Information:
----
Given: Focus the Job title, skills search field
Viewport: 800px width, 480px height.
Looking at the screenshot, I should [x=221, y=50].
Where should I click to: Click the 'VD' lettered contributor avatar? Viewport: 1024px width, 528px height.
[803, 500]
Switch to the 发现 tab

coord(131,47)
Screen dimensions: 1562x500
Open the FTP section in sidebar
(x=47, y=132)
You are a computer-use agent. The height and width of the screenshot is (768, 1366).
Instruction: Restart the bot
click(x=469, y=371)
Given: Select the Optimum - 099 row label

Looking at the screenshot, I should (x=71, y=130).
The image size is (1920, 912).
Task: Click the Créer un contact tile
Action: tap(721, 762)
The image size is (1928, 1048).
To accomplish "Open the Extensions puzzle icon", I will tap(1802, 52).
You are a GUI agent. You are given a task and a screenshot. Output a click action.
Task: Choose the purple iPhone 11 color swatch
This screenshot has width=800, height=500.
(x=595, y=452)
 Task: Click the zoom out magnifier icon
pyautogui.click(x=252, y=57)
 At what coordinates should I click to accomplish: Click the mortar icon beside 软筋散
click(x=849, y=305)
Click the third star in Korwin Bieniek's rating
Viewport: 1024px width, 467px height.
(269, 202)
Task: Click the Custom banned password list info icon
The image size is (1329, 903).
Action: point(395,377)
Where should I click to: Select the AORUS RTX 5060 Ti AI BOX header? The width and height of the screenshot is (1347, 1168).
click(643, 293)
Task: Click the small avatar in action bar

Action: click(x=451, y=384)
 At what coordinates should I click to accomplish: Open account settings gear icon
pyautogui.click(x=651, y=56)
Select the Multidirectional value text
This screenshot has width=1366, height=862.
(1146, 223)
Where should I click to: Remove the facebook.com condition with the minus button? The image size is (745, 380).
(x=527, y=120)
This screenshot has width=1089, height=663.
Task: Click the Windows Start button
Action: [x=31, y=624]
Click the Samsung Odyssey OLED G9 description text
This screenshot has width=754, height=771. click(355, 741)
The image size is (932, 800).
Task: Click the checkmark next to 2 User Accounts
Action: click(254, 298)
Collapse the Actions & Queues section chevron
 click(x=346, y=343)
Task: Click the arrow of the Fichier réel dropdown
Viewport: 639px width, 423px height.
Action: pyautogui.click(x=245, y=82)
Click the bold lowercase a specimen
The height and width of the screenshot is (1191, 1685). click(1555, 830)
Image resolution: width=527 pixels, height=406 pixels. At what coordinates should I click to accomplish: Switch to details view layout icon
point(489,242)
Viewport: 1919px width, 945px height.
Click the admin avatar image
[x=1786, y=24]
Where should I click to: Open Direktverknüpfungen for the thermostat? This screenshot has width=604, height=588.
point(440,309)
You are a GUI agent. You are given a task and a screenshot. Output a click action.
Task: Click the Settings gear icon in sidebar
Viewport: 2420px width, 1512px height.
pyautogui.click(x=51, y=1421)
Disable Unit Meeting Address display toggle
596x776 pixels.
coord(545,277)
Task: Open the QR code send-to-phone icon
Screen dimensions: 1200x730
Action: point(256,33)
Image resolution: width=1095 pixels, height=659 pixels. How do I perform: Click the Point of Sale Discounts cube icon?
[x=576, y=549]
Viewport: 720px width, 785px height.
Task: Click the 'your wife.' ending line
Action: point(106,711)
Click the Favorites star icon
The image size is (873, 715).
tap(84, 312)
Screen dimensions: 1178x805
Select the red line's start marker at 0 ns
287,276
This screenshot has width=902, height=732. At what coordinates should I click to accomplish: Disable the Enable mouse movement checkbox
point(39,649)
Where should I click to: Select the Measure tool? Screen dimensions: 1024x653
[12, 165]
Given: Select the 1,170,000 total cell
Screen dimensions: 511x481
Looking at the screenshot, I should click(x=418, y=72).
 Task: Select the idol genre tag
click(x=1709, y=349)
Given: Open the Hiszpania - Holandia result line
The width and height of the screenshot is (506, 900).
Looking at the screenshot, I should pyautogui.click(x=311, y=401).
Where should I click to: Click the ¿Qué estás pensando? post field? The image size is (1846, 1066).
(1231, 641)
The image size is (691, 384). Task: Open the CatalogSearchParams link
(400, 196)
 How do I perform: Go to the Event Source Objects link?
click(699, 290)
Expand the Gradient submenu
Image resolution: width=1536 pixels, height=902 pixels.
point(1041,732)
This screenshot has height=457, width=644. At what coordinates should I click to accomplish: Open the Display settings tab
----
Exercise instructions: Copy out each entry precisely. Leave nothing out.

Solution to this task:
Given: Focus the Job title, skills search field
Viewport: 800px width, 480px height.
Looking at the screenshot, I should [x=221, y=50].
Where should I click to: Click the 'VD' lettered contributor avatar? Viewport: 1024px width, 528px height.
[803, 500]
Switch to the 发现 tab

coord(131,47)
Screen dimensions: 1562x500
Open the FTP section in sidebar
(x=47, y=132)
You are a computer-use agent. The height and width of the screenshot is (768, 1366).
Instruction: Restart the bot
click(x=469, y=371)
Given: Select the Optimum - 099 row label

Looking at the screenshot, I should (x=71, y=130).
The image size is (1920, 912).
Task: Click the Créer un contact tile
Action: tap(721, 762)
The image size is (1928, 1048).
To accomplish "Open the Extensions puzzle icon", I will tap(1802, 52).
You are a GUI agent. You are given a task and a screenshot. Output a click action.
Task: Choose the purple iPhone 11 color swatch
This screenshot has width=800, height=500.
(x=595, y=452)
 Task: Click the zoom out magnifier icon
pyautogui.click(x=252, y=57)
 At what coordinates should I click to accomplish: Click the mortar icon beside 软筋散
click(x=849, y=305)
Click the third star in Korwin Bieniek's rating
Viewport: 1024px width, 467px height.
(269, 202)
Task: Click the Custom banned password list info icon
The image size is (1329, 903).
Action: point(395,377)
Where should I click to: Select the AORUS RTX 5060 Ti AI BOX header? The width and height of the screenshot is (1347, 1168).
click(643, 293)
Task: Click the small avatar in action bar

Action: click(x=451, y=384)
 At what coordinates should I click to accomplish: Open account settings gear icon
pyautogui.click(x=651, y=56)
Select the Multidirectional value text
This screenshot has width=1366, height=862.
(1146, 223)
Where should I click to: Remove the facebook.com condition with the minus button? The image size is (745, 380).
(x=527, y=120)
This screenshot has width=1089, height=663.
Task: Click the Windows Start button
Action: [x=31, y=624]
Click the Samsung Odyssey OLED G9 description text
This screenshot has width=754, height=771. click(355, 741)
The image size is (932, 800).
Task: Click the checkmark next to 2 User Accounts
Action: click(254, 298)
Collapse the Actions & Queues section chevron
 click(x=346, y=343)
Task: Click the arrow of the Fichier réel dropdown
Viewport: 639px width, 423px height.
Action: pyautogui.click(x=245, y=82)
Click the bold lowercase a specimen
The height and width of the screenshot is (1191, 1685). click(1555, 830)
Image resolution: width=527 pixels, height=406 pixels. At what coordinates should I click to accomplish: Switch to details view layout icon
point(489,242)
Viewport: 1919px width, 945px height.
Click the admin avatar image
[x=1786, y=24]
Where should I click to: Open Direktverknüpfungen for the thermostat? This screenshot has width=604, height=588.
point(440,309)
You are a GUI agent. You are given a task and a screenshot. Output a click action.
Task: Click the Settings gear icon in sidebar
Viewport: 2420px width, 1512px height.
pyautogui.click(x=51, y=1421)
Disable Unit Meeting Address display toggle
596x776 pixels.
coord(545,277)
Task: Open the QR code send-to-phone icon
Screen dimensions: 1200x730
Action: point(256,33)
Image resolution: width=1095 pixels, height=659 pixels. How do I perform: Click the Point of Sale Discounts cube icon?
[x=576, y=549]
Viewport: 720px width, 785px height.
Task: Click the 'your wife.' ending line
Action: point(106,711)
Click the Favorites star icon
The image size is (873, 715).
tap(84, 312)
Screen dimensions: 1178x805
Select the red line's start marker at 0 ns
287,276
This screenshot has width=902, height=732. At what coordinates should I click to accomplish: Disable the Enable mouse movement checkbox
point(39,649)
Where should I click to: Select the Measure tool? Screen dimensions: 1024x653
[12, 165]
Given: Select the 1,170,000 total cell
Screen dimensions: 511x481
Looking at the screenshot, I should click(x=418, y=72).
 Task: Select the idol genre tag
click(x=1709, y=349)
Given: Open the Hiszpania - Holandia result line
The width and height of the screenshot is (506, 900).
Looking at the screenshot, I should pyautogui.click(x=311, y=401).
Where should I click to: Click the ¿Qué estás pensando? post field? The image size is (1846, 1066).
(1231, 641)
The image size is (691, 384). Task: Open the CatalogSearchParams link
(400, 196)
 How do I perform: Go to the Event Source Objects link?
click(699, 290)
Expand the Gradient submenu
Image resolution: width=1536 pixels, height=902 pixels.
point(1041,732)
This screenshot has height=457, width=644. At what coordinates should I click to accomplish: Open the Display settings tab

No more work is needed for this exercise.